A day after two of his closest associates faced legal reckoning, the embattled president asserted on a Fox News morning program, “If I ever got impeached, I think the market would crash," and, “I think everybody would be very poor.”

In reality, investment pros say, Americans shouldn’t worry about the health of their 401(k)s.

“What he’s saying is nonsense in the context of how investment professionals look at this,” Doug Boneparth, president of Bone Fide Wealth, told NBC News. “Markets aren’t sentimental.”

There are a couple of historical precedents: Watergate, and the impeachment of Bill Clinton by the House of Representatives in 1998. Of the two, the market suffered a greater hit when Richard Nixon resigned in the face of impeachment, with the S&P 500 losing nearly half of its value between the beginning of 1973 and the third quarter of 1974 (Nixon resigned on August 9 of that year).

But economists say it’s all but assured that a Trump impeachment wouldn’t trigger a slide of that magnitude: Watergate unfolded as the American economy was facing an oil crisis, rampant “stagflation,” and a recession — a near-complete opposite of today’s economic picture.

Although he was ultimately acquitted by the Senate, Bill Clinton’s House impeachment provides a closer example; the late-90s economy was booming, and the market proved much more resilient to D.C.’s drama. While the S&P 500 dropped close to 20 percent in advance of prosecutor Kenneth Starr’s report, it regained all of that ground and then some by the time Clinton was ultimately cleared by the Senate in early 1999.

“This time around, while the current crisis may trigger a modest decline, we do not think it will lead to recession and therefore will not result in a new bear market,” said Sam Stovall, chief investment strategist for CFRA.

The riskiest scenario would be if retail investors panicked. “For the most part, it would be a short-term response based on fear and uncertainty,” said Robert Schmansky, president of Clear Financial Advisors. “It can become a self-fulfilling prophecy if everyone’s running of the door at once.”

Schmansky said a Trump impeachment could send the market down in the near term by anywhere between 10 and 30 percent, but he added that since even professionals have a mixed record of success when it comes to timing the market, ordinary investors shouldn’t bet their retirement savings on emotions or gut feelings.

“Crashes are temporary, and so the best plan isn't to follow the herd as they flee,” he said. Instead of fearing the potential of a correction, Schmansky suggested reframing it as the potential to better position your retirement savings for the next cyclical upswing. “Being a long-term investor, these have often been great opportunities to get into the market,” he said.

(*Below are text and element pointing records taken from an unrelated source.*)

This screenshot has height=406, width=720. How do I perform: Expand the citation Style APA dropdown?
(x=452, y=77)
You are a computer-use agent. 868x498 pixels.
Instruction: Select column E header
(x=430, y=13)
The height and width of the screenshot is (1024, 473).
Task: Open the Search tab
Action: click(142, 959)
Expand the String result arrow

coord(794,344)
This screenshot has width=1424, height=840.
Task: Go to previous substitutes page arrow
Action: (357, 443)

Ultimately, some think impeachment could be a boon for the market after the dust settles. A frequent theme of economists’ observations since Trump’s election has been the market volatility stoked by trade tensions and diplomatic disputes, even as hallmarks of the GOP’s agenda — lower taxes and less regulation — have fueled a run-up in equities.

“If he were to be removed from office, there’s no reason to believe that [Vice President Mike] Pence would change any of those policies,” Joseph Heider, president of Cirrus Wealth Management, told NBC News. “I think there’s a very strong argument that could be made that the markets would be more stable under Pence than they would be under Trump,” he said.

“If the economy as a whole remains strong, if earnings remain strong, if companies continue to make money — which they are — it further plays into the fact that the market doesn’t care about the sentiment of the president being impeached,” Boneparth said.